◆ **DIRECTION 1**: Update the stretch of the listing from the line containing "Where should I click to: Advance" through the end of the listing by replacing "Open" with "Launch" and keeping everything else the same. Return only those lines.

◆ **SUPPLIED TEXT**:
==*==

If the Austrian experience had been studied by the pioneers of the League Secretariat it might have suggested that existent cleavages, even strong disaffection, can be counterbalanced or more than counterbalanced by a common administrative loyalty, by common social and material conditions. This might have conveyed the important lesson that supranational loyalty was possible even if full harmony among the members composing the international organization should not be achieved.47

The growing historical interest in the role of international organizations within the political process,48 as well as the experience with the development of new forms of governance and related administrative cultures in the context of the European integration process, has led to a more intensive study of the administrative culture of international organizations. From a political science perspective, the administrations of international organizations have become important because a closer look at their performance can better determine the relevance of these organizations in international politics.49 From a historical perspective, Eva Maria Muschik has shown that »the UN should be taken seriously as more than an intergovernmental forum: namely, as an important actor in global history that was substantially shaped by its employees«.50

At the level of International Organizations, studying administrative culture allows for further insights into the institutionalization of international relations and the problems and challenges related to the formation of sustainable international orders. In their introductory reflections on the relevance of international public administrative bodies for policymaking, Bayerlein, Knill, and Steinebach strengthen this perspective:

Zooming in on IOs entails viewing the secretariat as a distinct part of the organization, as a political system that interacts with the IO’s other parts and with the broader environment. We refer to these bureaucratic bodies as ›international public administrations< (IPAs), which can more specifically be defined as ›hierarchically organized groups of international civil servants with a given mandate, resources, identifiable boundaries, and a set of formal rules of procedures within the context of a policy area‹.51

The differences between administrative organizations at the national and international levels are obvious. They lie in the specific setup of international organizations and their administration. Considering the founding of the League of Nations, the Ranshofen-Wertheimer summarized this peculiarity and its impact on the formal structure of the League’s Secretariat:

There is nothing comparable to the executive, to a cabinet or to ministers who carry out the policy of an electorate or a congress […] or of Parliament […] It was this fundamental constitutional difference in the relationship between administrative and policy-making bodies in national and international affairs that imposed on the League Secretariat the necessity of creating its own technique and procedure, both in its leadership and in its office organization, external relations and personnel management.52

As Ranshofen-Wertheimer goes on to explain, the aim of developing independent strategies was to strengthen the political role of the League of Nations. In doing so, the Secretariat relied on four strategies, which were developed within this formal structure: conducting negotiations competently, skillfully using procedures to influence the results of negotiations, ability to manage crises, and, finally, controlling the external image of the League of Nations.53 Arguing from the perspective of an international civil servant, Ranshofen-Wertheimer thus addresses an idea of policy shaping by the administration, a logic which Seibel captures well in his remark:

In other words, [administration is] not just the implementation machinery of politically pre-decided projects, but an institution with political sensitivity and professional expertise that both advises and independently solves problems.54

Ranshofen-Wertheimer’s considerations make it clear that the Secretariat was perceived as an instrument able to influence political decisions primarily, but not solely, by providing capacities for negotiation and by offering expertise for inter-governmental negotiations. Schuppert has highlighted this importance of negotiation capacities even within national politics, because he sees the significance of communication for politics not only in the area of deliberation but also in »negotiation in the most diverse negotiation arenas«.55 For the League of Nations, Ranshofen-Wertheimer’s colleague Francis Paul Walters, a senior British official in the Secretariat, emphasized this point in his History of the League of Nations, published in the early 1950s:

Indeed, from the early days of the League, there had been observed an unexpected, yet constantly recurring, phenomenon – the successful issue of conferences, or of sessions of the Council or the Assembly, which had been preceded by many signs of discord and seemed destined to lead to complete deadlock. Delegates who arrived with the expectation of meeting irreconcilable opposition, and with the intention of showing equal obstinacy on their own side, would soon be using all their energy and intelligence in seeking grounds of agreement, and would find their opponents doing the same.56

International organizations also remained an important meeting place during the Cold War, as Sandrine Kott claims:

International organizations were and still are spaces in which diplomats can meet, along with experts, unionists, activists, and economic and cultural actors. They reveal the connections and circulations among individuals, groups, and states that run counter to the traditional Cold War ordering into ›camps‹.57

The role of current and historical administrative bodies of International Organizations is, however, not limited to being »mere instruments of their member states« or serving »as forums for intergovernmental bargaining«, as Knill, Steinebach, Bayerlein emphasize.58 They reject the conceptual narrowness of studies that, with their orientation towards realism and functionalism in international relations, restrict International Public Administrations only to these functions. They claim a significantly expanded sphere of influence of IPAs on policy development, even though the role of INGOs could be more strongly developed in their argument.

==*==

◆ **DIRECTION 2**: Reproduce the stretch of the passage on international administrative culture from "The role of current" through "in their argument." word for word.

==*==

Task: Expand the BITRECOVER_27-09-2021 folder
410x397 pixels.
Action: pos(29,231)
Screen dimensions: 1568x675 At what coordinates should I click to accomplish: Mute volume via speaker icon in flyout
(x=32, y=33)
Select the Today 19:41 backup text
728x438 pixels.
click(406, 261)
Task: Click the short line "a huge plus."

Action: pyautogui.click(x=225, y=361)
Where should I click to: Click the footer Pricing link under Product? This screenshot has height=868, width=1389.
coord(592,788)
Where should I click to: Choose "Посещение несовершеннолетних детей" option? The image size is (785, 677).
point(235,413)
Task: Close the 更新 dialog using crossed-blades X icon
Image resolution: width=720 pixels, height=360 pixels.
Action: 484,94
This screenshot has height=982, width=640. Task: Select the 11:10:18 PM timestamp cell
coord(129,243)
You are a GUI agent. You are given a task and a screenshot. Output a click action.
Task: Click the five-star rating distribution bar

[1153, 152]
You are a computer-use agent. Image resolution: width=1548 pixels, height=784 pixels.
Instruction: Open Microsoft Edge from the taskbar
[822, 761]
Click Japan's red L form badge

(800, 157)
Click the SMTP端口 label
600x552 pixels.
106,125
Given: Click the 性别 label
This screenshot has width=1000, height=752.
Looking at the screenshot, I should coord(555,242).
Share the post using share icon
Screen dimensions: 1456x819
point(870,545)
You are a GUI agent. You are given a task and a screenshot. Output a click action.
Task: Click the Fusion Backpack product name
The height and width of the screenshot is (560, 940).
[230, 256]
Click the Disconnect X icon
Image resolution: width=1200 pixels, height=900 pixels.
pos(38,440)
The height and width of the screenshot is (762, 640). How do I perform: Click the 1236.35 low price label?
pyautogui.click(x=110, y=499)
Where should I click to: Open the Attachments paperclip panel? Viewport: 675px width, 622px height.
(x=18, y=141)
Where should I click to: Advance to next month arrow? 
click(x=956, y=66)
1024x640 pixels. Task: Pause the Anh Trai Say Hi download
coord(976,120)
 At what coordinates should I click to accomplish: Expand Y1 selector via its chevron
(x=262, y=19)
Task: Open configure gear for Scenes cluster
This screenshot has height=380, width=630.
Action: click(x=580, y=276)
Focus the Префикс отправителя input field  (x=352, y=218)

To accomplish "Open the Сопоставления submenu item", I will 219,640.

==*==

◆ **PROBLEM SOLUTION 1**:
Where should I click to: Advance to next month arrow? 
click(x=956, y=66)
1024x640 pixels. Task: Pause the Anh Trai Say Hi download
coord(976,120)
 At what coordinates should I click to accomplish: Expand Y1 selector via its chevron
(x=262, y=19)
Task: Launch configure gear for Scenes cluster
This screenshot has height=380, width=630.
Action: click(x=580, y=276)
Focus the Префикс отправителя input field  (x=352, y=218)

To accomplish "Launch the Сопоставления submenu item", I will 219,640.

◆ **PROBLEM SOLUTION 2**:
The role of current and historical administrative bodies of International Organizations is, however, not limited to being »mere instruments of their member states« or serving »as forums for intergovernmental bargaining«, as Knill, Steinebach, Bayerlein emphasize.58 They reject the conceptual narrowness of studies that, with their orientation towards realism and functionalism in international relations, restrict International Public Administrations only to these functions. They claim a significantly expanded sphere of influence of IPAs on policy development, even though the role of INGOs could be more strongly developed in their argument.